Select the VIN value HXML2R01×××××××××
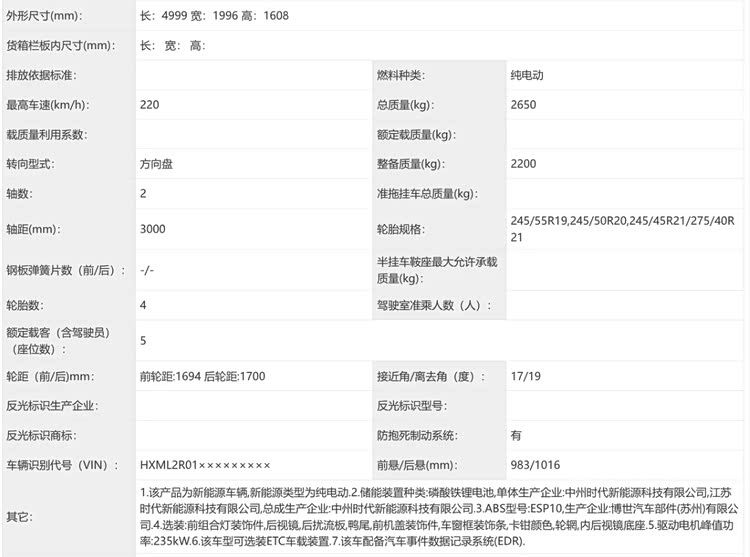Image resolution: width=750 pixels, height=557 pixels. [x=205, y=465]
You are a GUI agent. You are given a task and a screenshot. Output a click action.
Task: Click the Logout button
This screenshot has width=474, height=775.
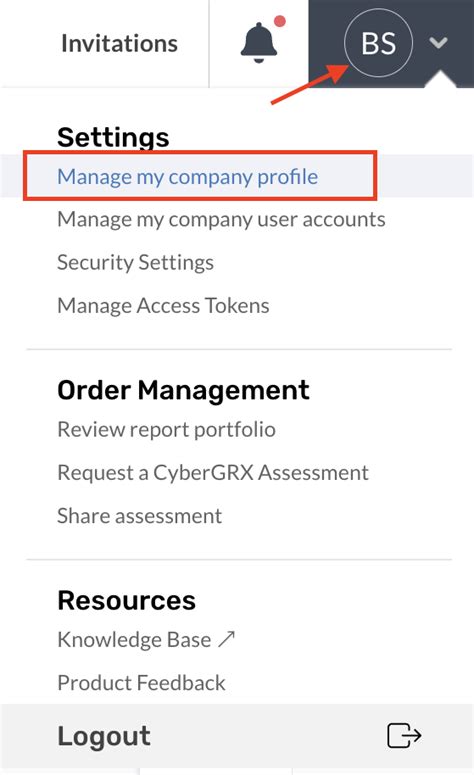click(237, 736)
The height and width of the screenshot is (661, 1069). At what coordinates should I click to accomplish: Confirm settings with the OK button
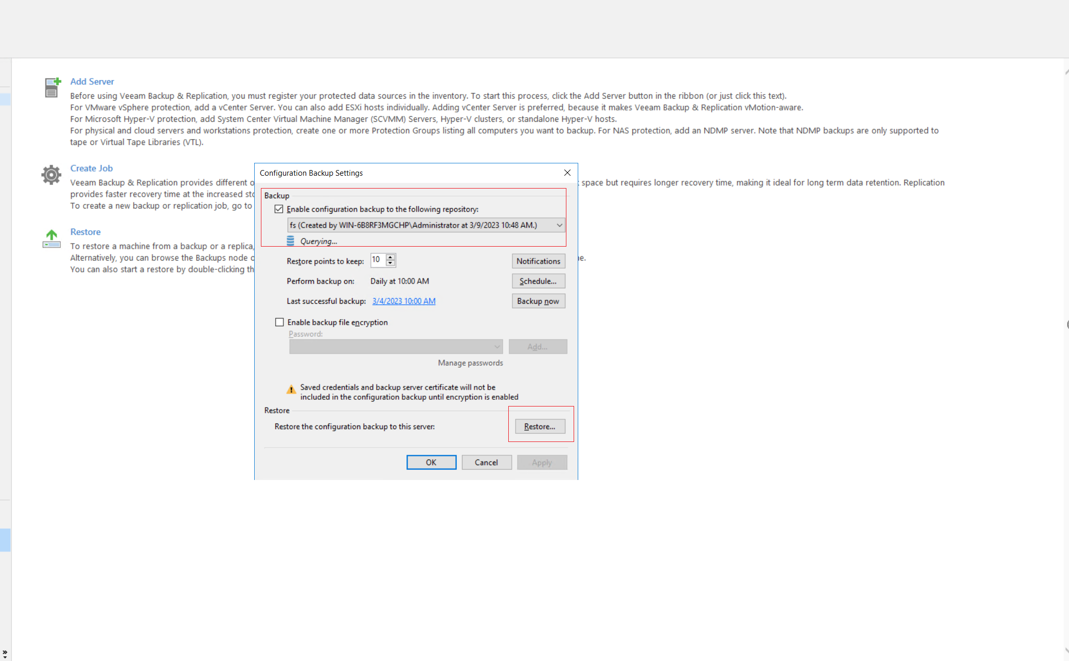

----

■ TASK DESCRIPTION ■
Return all the records exactly, excluding images.

■ OUTPUT BELOW ■
Select the VIN value HXML2R01×××××××××
Image resolution: width=750 pixels, height=557 pixels. [x=205, y=465]
You are a GUI agent. You are given a task and a screenshot. Output a click action.
Task: Click the Logout button
This screenshot has width=474, height=775.
click(237, 736)
The height and width of the screenshot is (661, 1069). At what coordinates should I click to accomplish: Confirm settings with the OK button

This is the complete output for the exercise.